▶ [Working data]:
===
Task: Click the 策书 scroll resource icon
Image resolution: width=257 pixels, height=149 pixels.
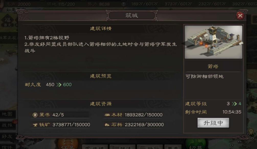Action: click(x=35, y=115)
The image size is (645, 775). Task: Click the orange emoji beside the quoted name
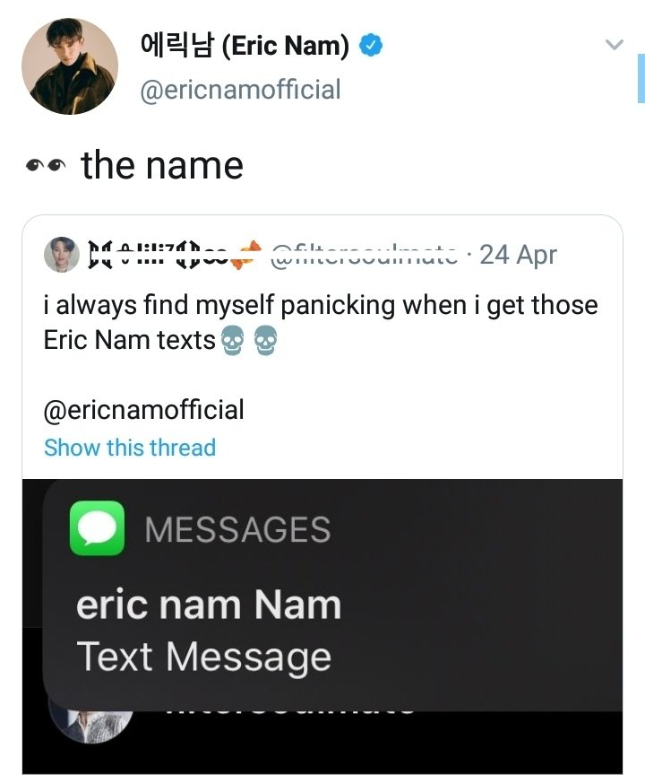point(247,256)
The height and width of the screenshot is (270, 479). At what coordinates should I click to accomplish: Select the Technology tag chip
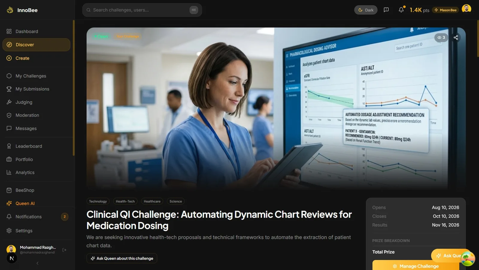tap(98, 201)
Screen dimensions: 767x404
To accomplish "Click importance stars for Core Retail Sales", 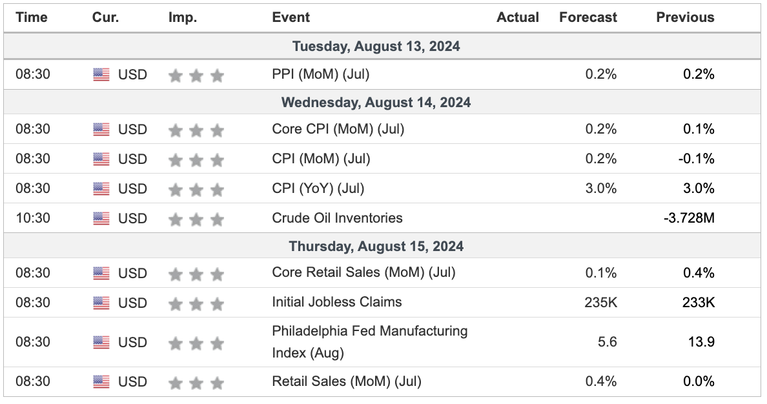I will point(196,274).
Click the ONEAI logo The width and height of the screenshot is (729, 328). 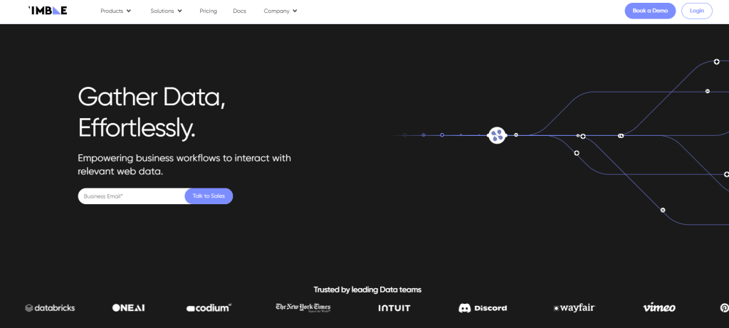(129, 308)
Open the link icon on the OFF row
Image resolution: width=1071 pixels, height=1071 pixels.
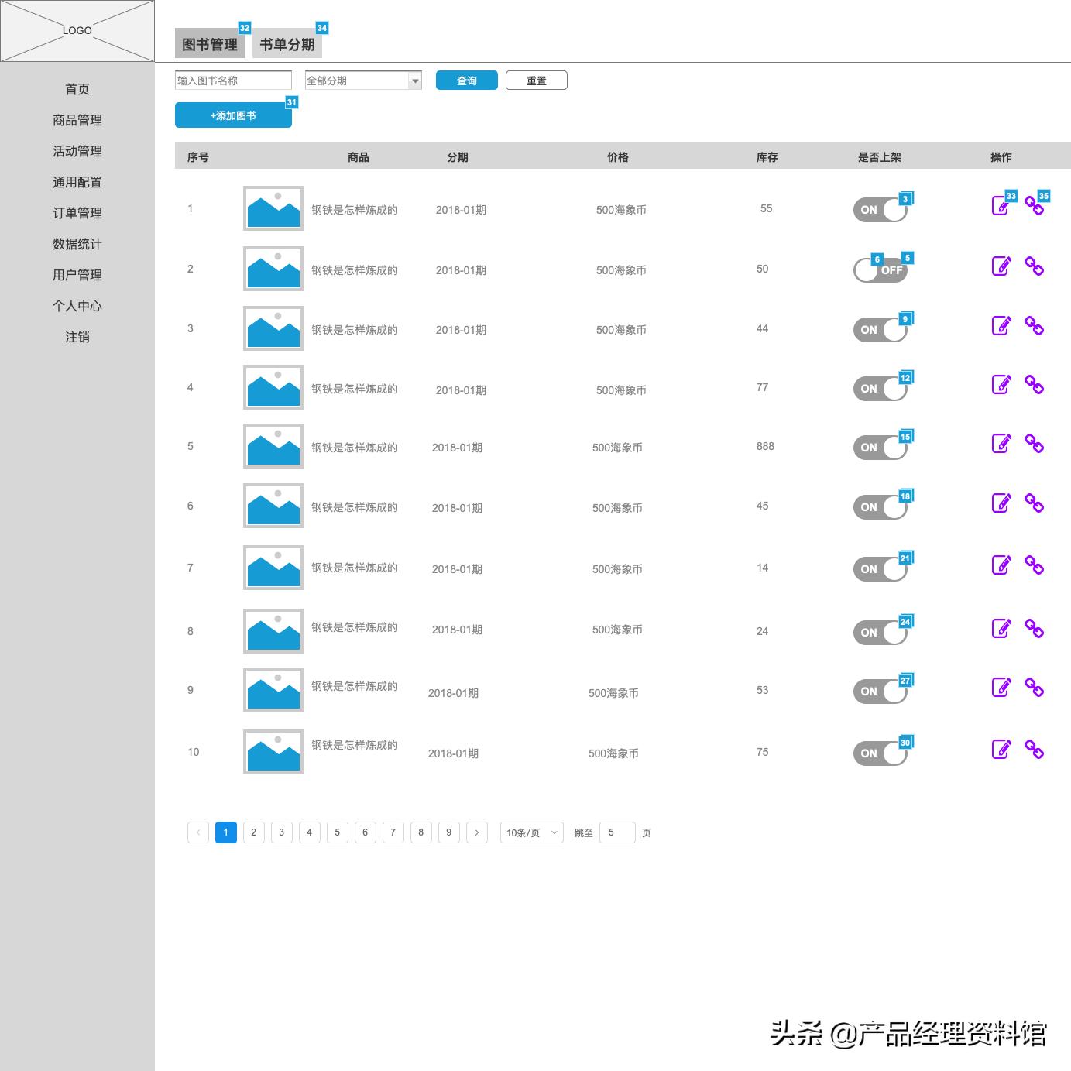point(1035,266)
===
▶ [Your objective]:
The answer should consist of all lines from the records above that hold the word "icon".

▶ [Your solution]:
Task: Click the 策书 scroll resource icon
Open the link icon on the OFF row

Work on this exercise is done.